食堂で昼飯を機械的に突っつきながらアクビをする。

.......やっぱもうちょい寝とけばよかったな.......むにゃ。



今朝2人と別れたあと、まだ時間もあったし二度寝..............いや、三度寝?しようと自分の部屋に戻ったものの、望乃夏さんから出された問いかけの事が頭をチラついてなかなか眠れなくて..............朝飯を抜いてまで寝て、うるさいアラームに薄目を開けてみたらいつの間にか始業ギリギリで、慌てて制服引っかけローファーつっかけて高等部の教室まで猛ダッシュ.......したはいいんだけど、誰も残ってなくて。あっそういえば体育だったと思い出して、ロッカーからジャージ引っ張り出して慌てて脱ぎ散らかして体育館まで猛ダッシュ。

「おーう、遅いぞ凉ちゃん」

ラケット片手にニヤニヤ笑う茉莉花が待ち構えてた。

「げっ、遅刻か!?」

慌ててキョロキョロと周りを伺うと、

「うっそーん、まだ始まってないよん」

「なんだよ脅かすなよぉ..............」

へなへなと崩れ込む。あー足いてぇ..............

「その様子だと、さては考え込んで眠れなかったなぁ? 」

「うっせ」

カゴからラケットを引っこ抜くと、茉莉花の頭にタテに落とす。あ、避けやがった。

「ま、あんまし悩まない方がいいんじゃないの? ぼく達は所詮ぼく達なんだからさ♪ 」

「そう言われてもなぁ..............」

と、頭を抱えると、すかさず茉莉花がラケットを縦に落としてくる。

「いてっ!?」

何すんだよっと涙目で見上げると、

「悩むなって言ってるだろ? 悩んだところでどうにもなんないって」

「分かってるよ..............」

「うん、ならよし。.......さて、始めるからさ、凉ちゃん羽根取ってきて」

「えー、お前がいけよ」

と言いつつ、ぼくが羽根を取りに行こうとすると、

「ちょっ、凉ちゃんっ、ジャージ後ろ前じゃんっ」

「あ? ............................あっ!?」

うおっ、ほんとだ!?

「あーもう、こっち来てっ」

と、物陰に引っ張りこまれて、

「ほら、後ろ向いてるから早くっ」

「なんだよ..............」

とりあえずそそくさとジャージズボンを直すと、茉莉花の手には、どこから取り出したのかクシが握られていて、

「よーっぽど慌てて出てきたんだなぁ、せめて寝癖ぐらいは直して出てくればいいのに」

「そんな余裕なかったんだもん.......」

大雑把にクシで髪をとかされながら、時々目の前を横切る茉莉花の腕に目を止める。

「また生傷作ったんか?」

「うっさい、.......朝のだよ」

「あーなるほど。そっちも朝を楽しんだのか」

「ばっ、た、たのしっ」

「いてぇっ!? 今髪抜いただろっ」

手元の狂った茉莉花に抗議しつつ、何もやることがなくて、いつの間にかうつらうつらと船をこぎそうになる。

「おーい、凉ちゃーん、寝るなー」

ぺしぺしとほっぺたを叩いたり、あるいはむにむにと横に引っ張ってみたり、茉莉花がぼくで遊んでる.......むにゃ。

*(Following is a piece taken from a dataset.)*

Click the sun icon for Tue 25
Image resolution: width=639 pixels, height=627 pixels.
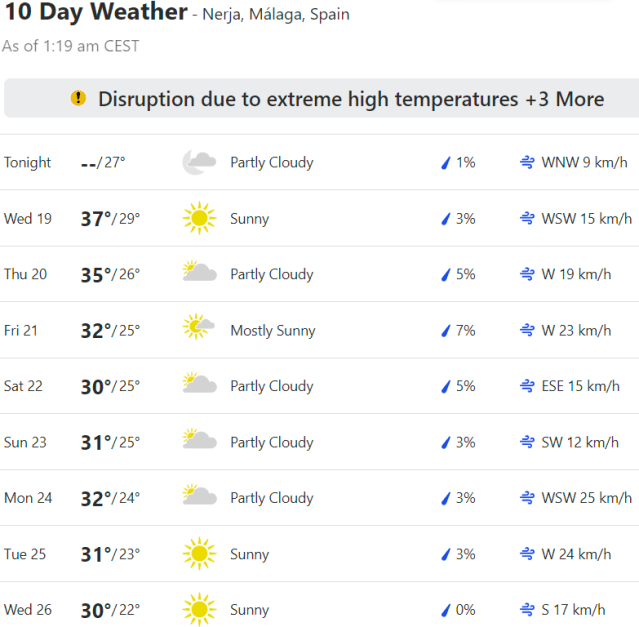coord(199,553)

「ん、ねて、ない、..............むにゃ」

「あーこりゃ重症だな..............」

「だいじょぶ、だって」

なんとか気合いで目を覚ます。.......うん、ギリいける.......か.......

「ほんとか..............無理すんなよ.......」

茉莉花の心配そうな眼差し。いや大丈夫だって、寝なくても倒れたりしないって.......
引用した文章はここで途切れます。